# WORK REQUIRED:
Give back each line of the data exactly.

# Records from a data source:
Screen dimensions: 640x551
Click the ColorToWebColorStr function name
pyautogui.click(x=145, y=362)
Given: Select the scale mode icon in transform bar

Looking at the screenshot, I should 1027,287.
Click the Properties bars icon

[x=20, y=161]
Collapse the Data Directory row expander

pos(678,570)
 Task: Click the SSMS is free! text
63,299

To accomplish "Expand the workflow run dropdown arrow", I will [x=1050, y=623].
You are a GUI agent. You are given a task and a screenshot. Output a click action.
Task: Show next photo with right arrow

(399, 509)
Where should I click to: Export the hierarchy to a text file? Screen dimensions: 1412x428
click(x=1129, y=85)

# COMPLETED EXERCISE:
Screen dimensions: 640x551
Click the ColorToWebColorStr function name
pyautogui.click(x=145, y=362)
Given: Select the scale mode icon in transform bar

Looking at the screenshot, I should 1027,287.
Click the Properties bars icon

[x=20, y=161]
Collapse the Data Directory row expander

pos(678,570)
 Task: Click the SSMS is free! text
63,299

To accomplish "Expand the workflow run dropdown arrow", I will [x=1050, y=623].
You are a GUI agent. You are given a task and a screenshot. Output a click action.
Task: Show next photo with right arrow

(399, 509)
Where should I click to: Export the hierarchy to a text file? Screen dimensions: 1412x428
click(x=1129, y=85)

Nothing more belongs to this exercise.